Keywords

1 Introduction

Soil moisture (SM) is an important parameter in the energy exchange process between land and atmosphere, plays a very important role in the climate system [1]. Traditional SM monitoring techniques, such as drying and time-domain reflectometry, have great accuracy but are difficult to use for large-scale monitoring because of the high time consumption and equipment cost [2]. The growth of satellite-based remote sensing technology provides a new opportunity for continuous acquisition of large-scale SM data [3, 4]. In recent years, Spaceborne GNSS-R technology has gradually become a research hotspot to obtain large-scale and continuous SM data. By processing GNSS(Global Navigation Satellite System) satellite signals reflected from the earth surface, this technology can be used to retrieve geophysical parameters of ocean and land. GNSS-R SM detection has many advantages, such as low cost, wide coverage and a large number of signal sources, which can realize all-day and all-weather monitoring [5,6,7,8].

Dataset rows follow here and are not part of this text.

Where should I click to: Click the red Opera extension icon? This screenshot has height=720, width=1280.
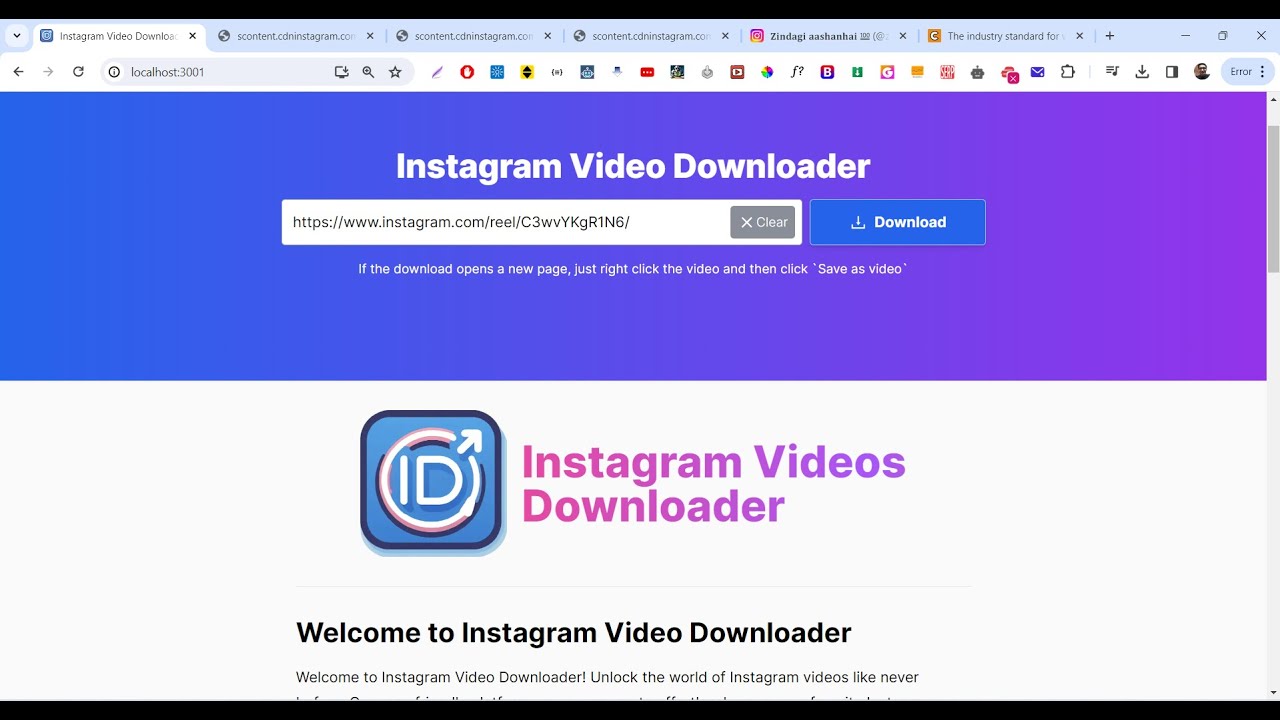[x=467, y=72]
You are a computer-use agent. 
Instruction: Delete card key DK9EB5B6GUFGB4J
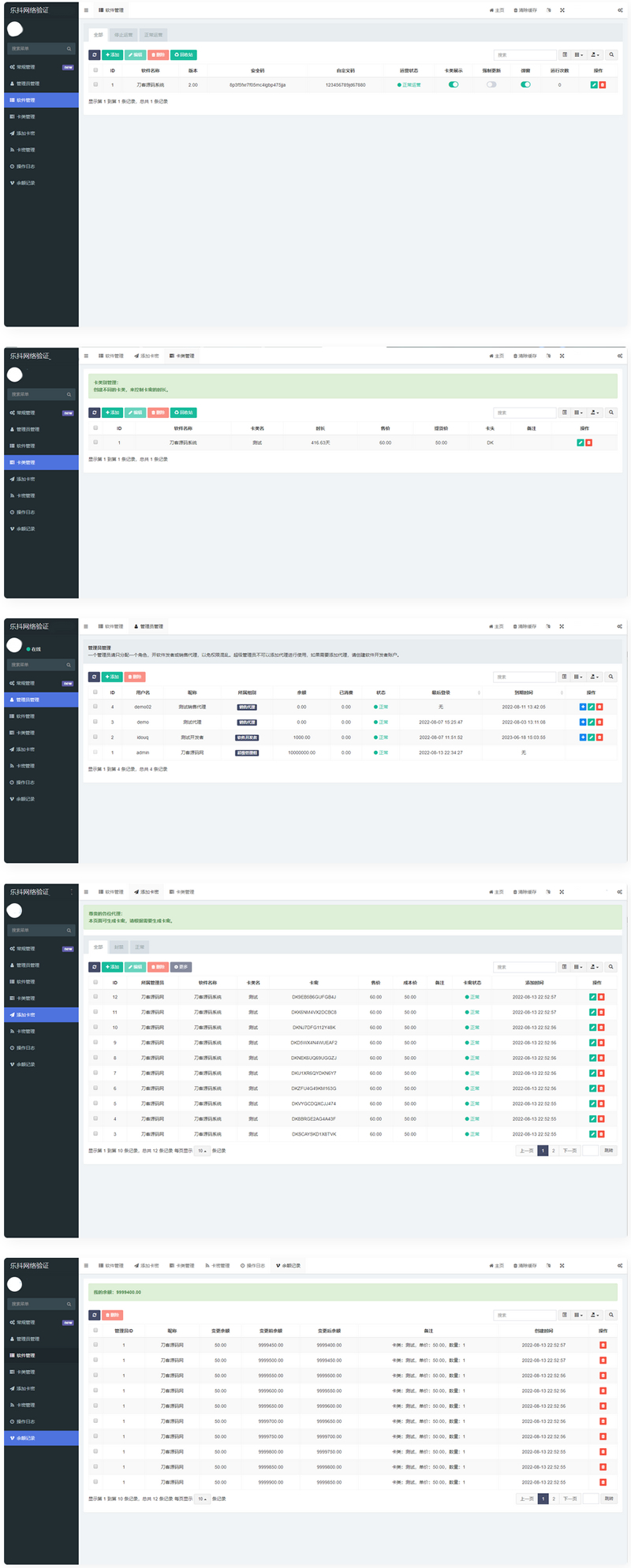[x=601, y=997]
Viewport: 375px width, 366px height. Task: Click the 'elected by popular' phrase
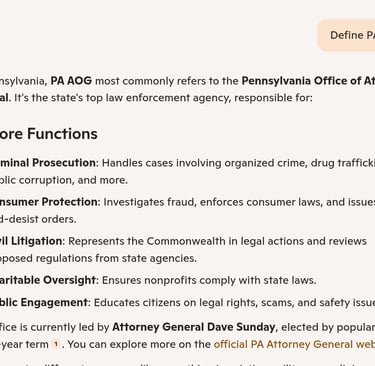[x=328, y=327]
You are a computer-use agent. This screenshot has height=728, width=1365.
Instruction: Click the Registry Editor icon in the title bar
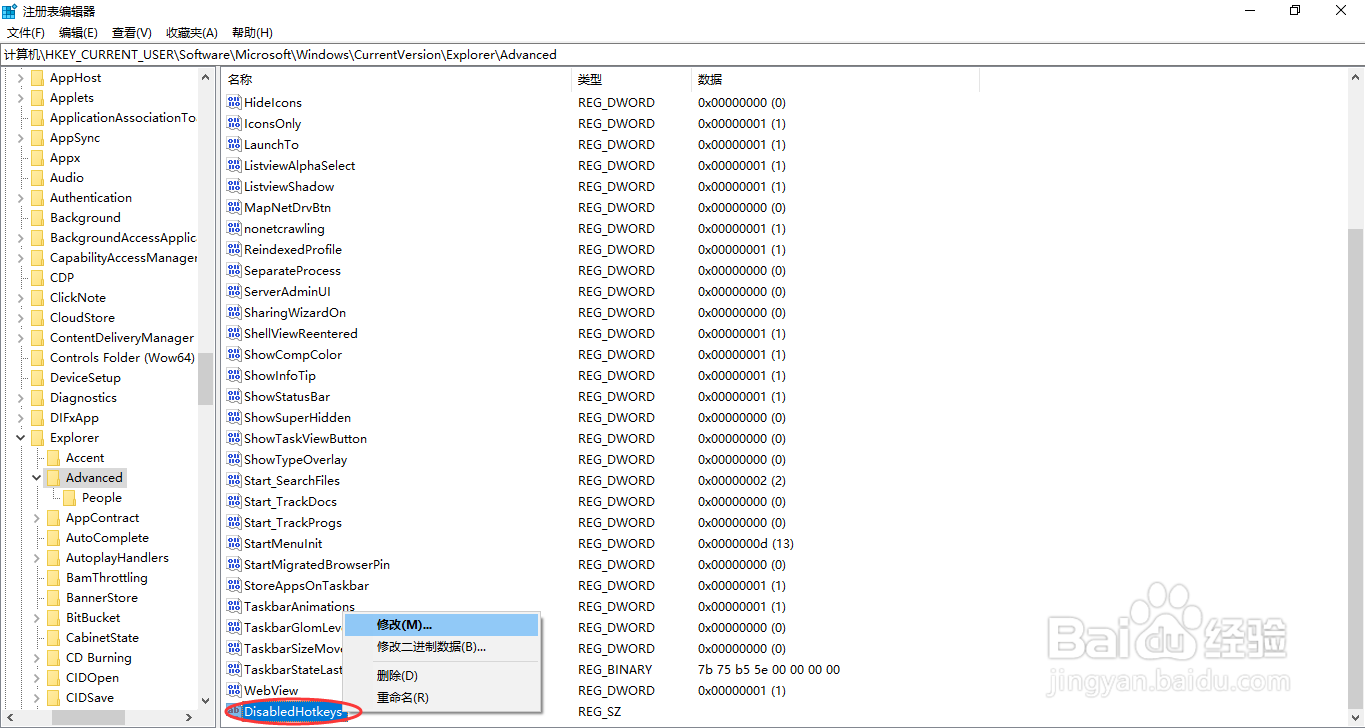tap(10, 10)
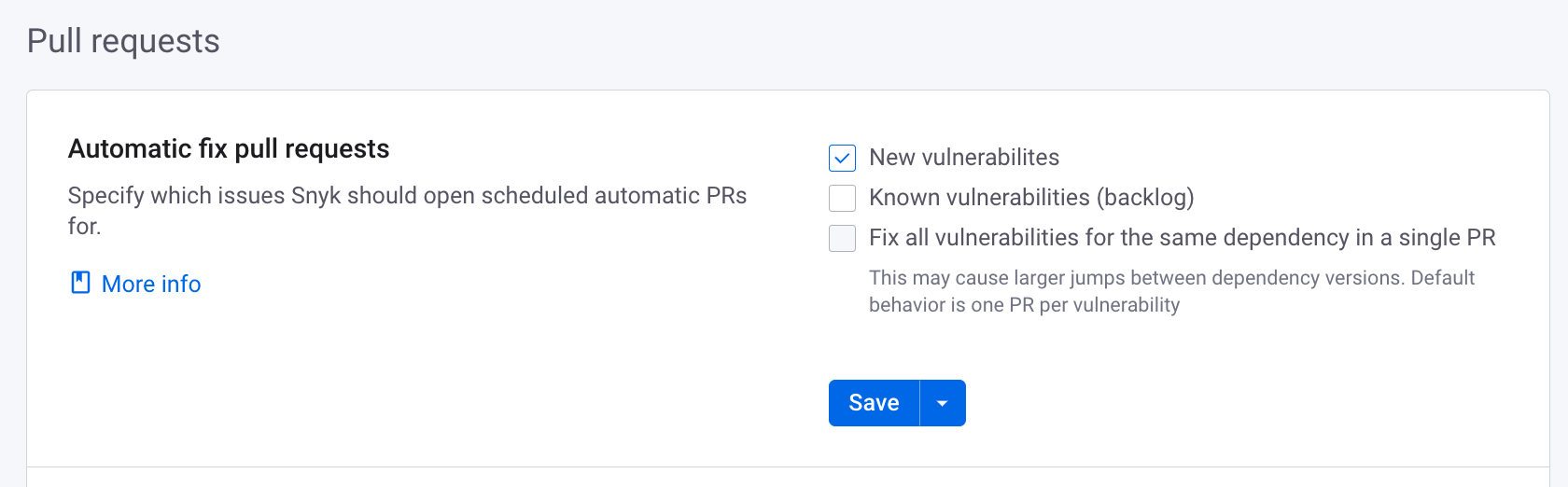Click the blue checkmark for New vulnerabilites
Screen dimensions: 1568x487
[x=842, y=158]
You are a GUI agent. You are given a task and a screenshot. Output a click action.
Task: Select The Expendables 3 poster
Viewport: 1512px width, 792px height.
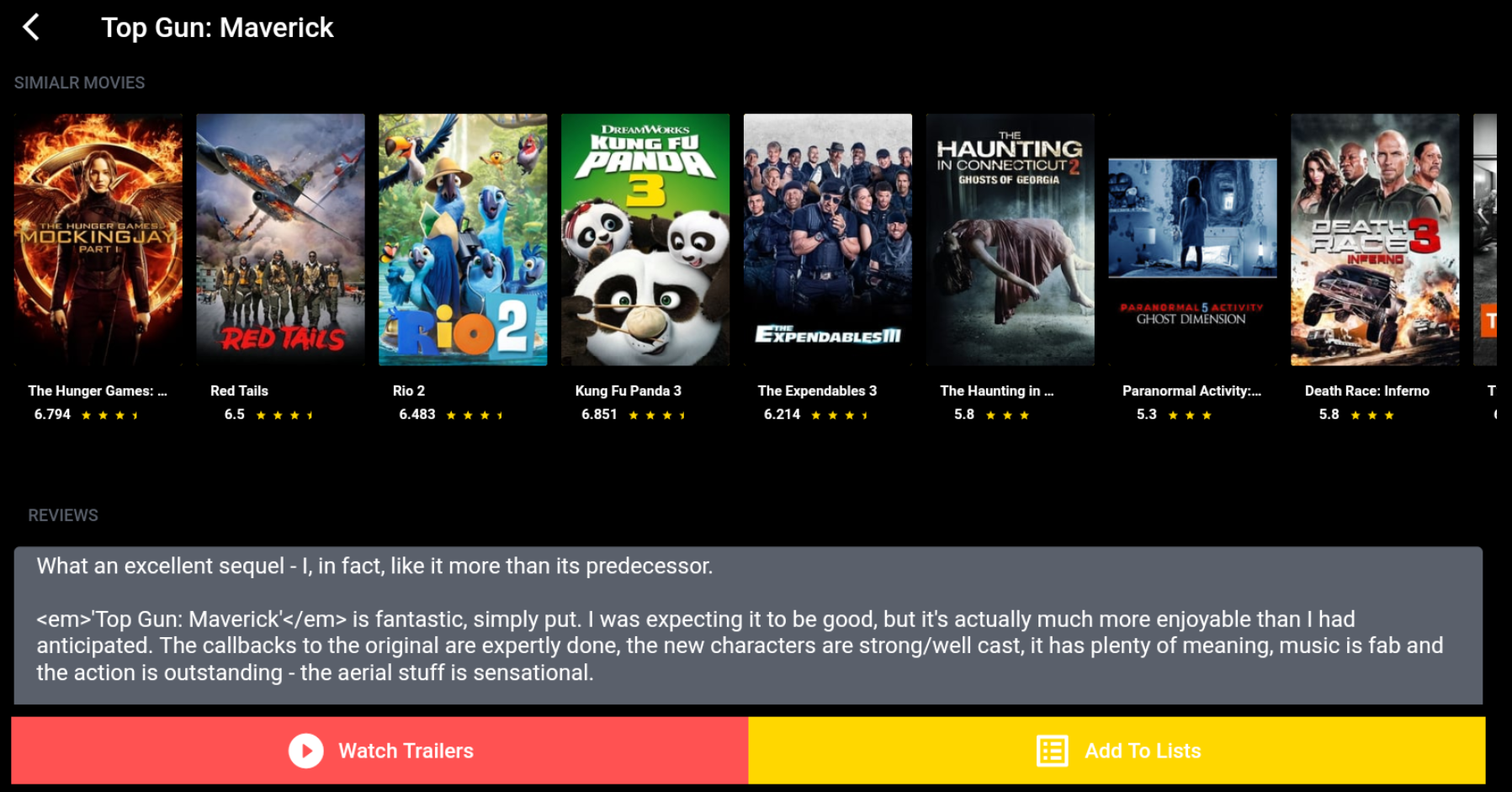(828, 240)
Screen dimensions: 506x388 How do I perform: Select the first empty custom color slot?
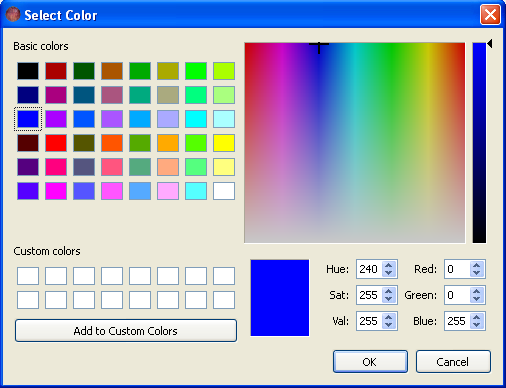click(x=28, y=276)
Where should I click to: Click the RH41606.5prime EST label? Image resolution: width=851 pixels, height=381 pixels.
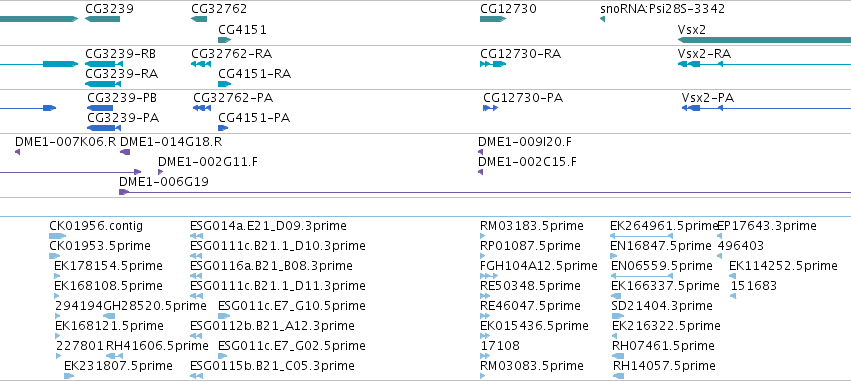[157, 346]
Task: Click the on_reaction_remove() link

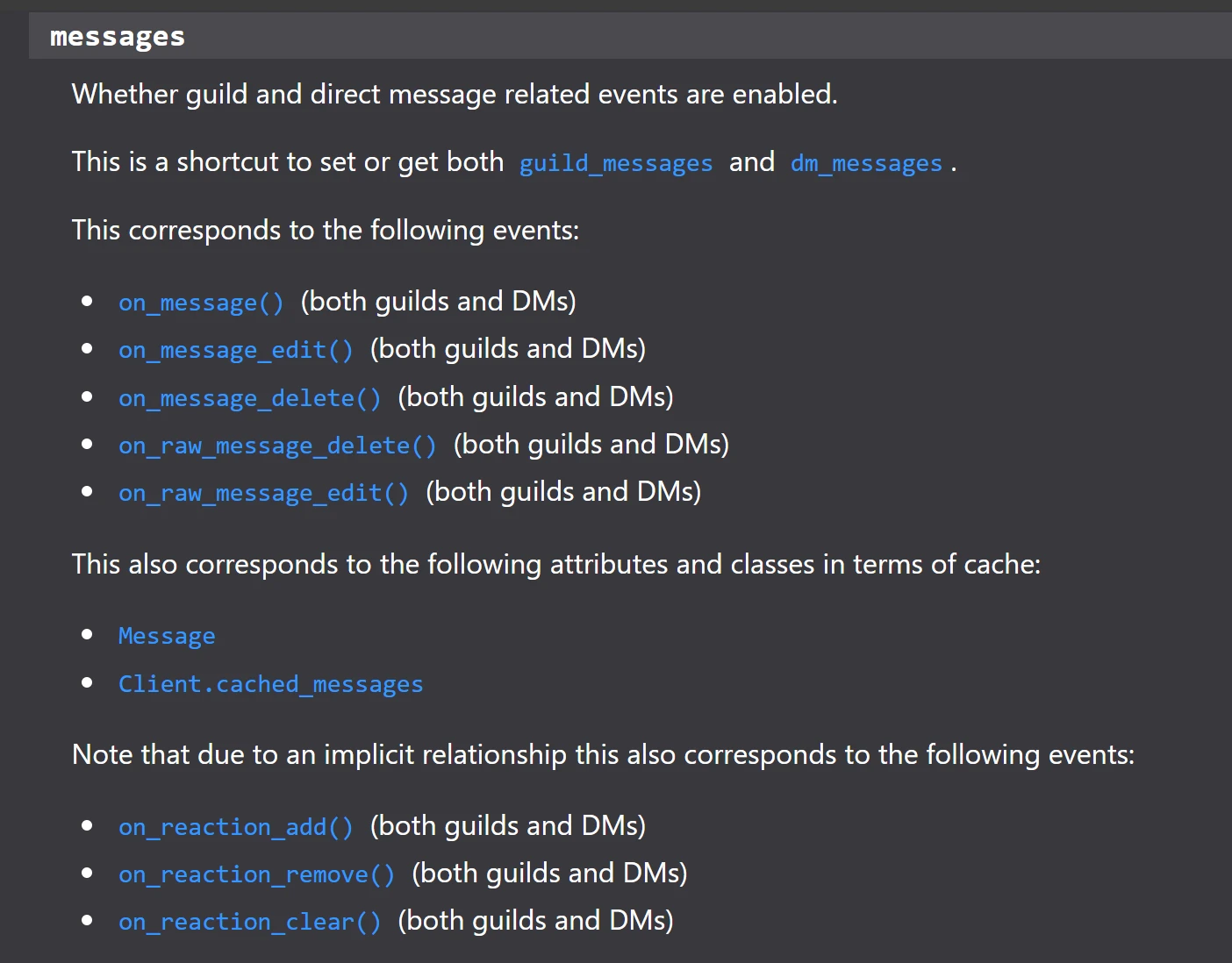Action: [x=256, y=874]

At present, a large number of literatures have studied the feasibility and effectiveness of SM retrieval using satellite-borne GNSS-R. Chew et al. used TDS-1 (TechDemoSat-1) data to prove that space-borne GNSS-R can be used to retrieve SM [9]. However, due to the long revist time of the TDS-1 satellite and the limited space coverage, the amount of data collected cannot achieve daily estimates of SM. By contrast,the CYGNSS (Cyclone Global Navigation Satellite System) satellite constellation launched by NASA in 2016 has short revisit time and large data volume. Previous studies have shown that the correlation between time fluctuation of CYGNSS signal and SM is better than that of TDS-1 data [10], which brings a new opportunity for obtaining SM with high spatial and temporal resolution. Chew et al. found a strong positive correlation between the change amount of CYGNSS reflectivity and SMAP SM, proving that CYGNSS can be used to develop global SM products with high temporal resolution (maybe every 6 h) [10]. Clarizia et al. proposed a triple linear regression algorithm of “Reflectivity—Vegetation—Roughness” to retrieve SM [11]. Yan Qingyun et al. improved Clarizia et al. ‘s algorithm and used CYGNSS DDM statistical moment to characterize the surface roughness information, reducing the dependence on external auxiliary data [12]. Guo Fei et al. considered the influence of surface temperature on space-borne GNSS-R SM retrieval, and used a linear regression model to retrieve the quasi-global SM based on CYGNSS data, proving the necessity of surface temperature in SM retrieval [13]. In addition, with the rapid development of machine learning, artificial neural network, random forest and support vector regression are also widely used in SM retrieval [14,15,16].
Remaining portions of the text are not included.